Almanac: Finding the Sleeper Bridge

It strikes me that being the youngest of four boys is a tricky thing.  You get swept up along with the rest of the family from the moment you arrive.  So every few days, I like to take our youngest for a walk, just the two of us, and see where he chooses to go.  It’s not always a wilderness walk (the other week he just led me straight to the village bakery) – but today he chose the fields.

 

 

These fields lead away from our home towards the main roads and the city.  You start to hear the sound of traffic in the distance … but there are still hidden places to discover.

At one point he calls “over here!” and points at a gap in a hedge.  I follow him as he pushes through the branches, over a stile and past a very old footpath way marker.   We find an odd rudamentary bridge, where a long time ago, someone has used a railway sleeper and some wooden planks to make a crossing over a stream – completely overgrown and unused, because a better path now runs the other side of the hedge.  The water runs through a gully underneath the hedgerow; it’s really pretty, but I never would have known it was there.

We find the path doesn’t lead anywhere, however we pause to look at the hawthorne blossoms, and watch the sparrows darting in and out of the brambles, before we retrace our steps.
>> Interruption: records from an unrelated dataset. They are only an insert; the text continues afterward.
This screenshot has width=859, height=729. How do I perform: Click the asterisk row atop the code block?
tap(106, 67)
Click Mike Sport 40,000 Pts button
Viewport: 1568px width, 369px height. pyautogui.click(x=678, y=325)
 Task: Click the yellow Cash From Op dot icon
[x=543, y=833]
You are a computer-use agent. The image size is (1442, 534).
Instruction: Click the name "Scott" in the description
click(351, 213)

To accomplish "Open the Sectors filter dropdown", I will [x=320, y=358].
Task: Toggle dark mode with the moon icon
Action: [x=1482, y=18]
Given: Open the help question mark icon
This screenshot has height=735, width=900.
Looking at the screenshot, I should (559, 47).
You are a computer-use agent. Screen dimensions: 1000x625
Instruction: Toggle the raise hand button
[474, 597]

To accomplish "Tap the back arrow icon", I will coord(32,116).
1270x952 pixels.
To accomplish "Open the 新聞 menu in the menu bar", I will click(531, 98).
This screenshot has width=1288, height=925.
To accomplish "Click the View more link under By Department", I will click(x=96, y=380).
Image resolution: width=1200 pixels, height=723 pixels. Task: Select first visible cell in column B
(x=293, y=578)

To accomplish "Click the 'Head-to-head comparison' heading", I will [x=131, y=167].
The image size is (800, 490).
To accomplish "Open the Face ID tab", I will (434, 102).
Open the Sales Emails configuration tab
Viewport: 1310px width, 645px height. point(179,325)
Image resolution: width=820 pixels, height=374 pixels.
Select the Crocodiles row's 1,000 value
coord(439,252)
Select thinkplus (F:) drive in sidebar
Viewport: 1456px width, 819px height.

Our way home takes us across a bridge made of paving slabs and industrial iron tubes and girders – not picture-postcard pretty, however when my little one makes another sudden turn off just before we cross, following a little robin as it hops along the bank, I turn back and see that, from the right angle, it’s beautiful.

After an hour, it’s almost dinnertime, and starting to lightly rain.  It’s time for him to set a course straight for home.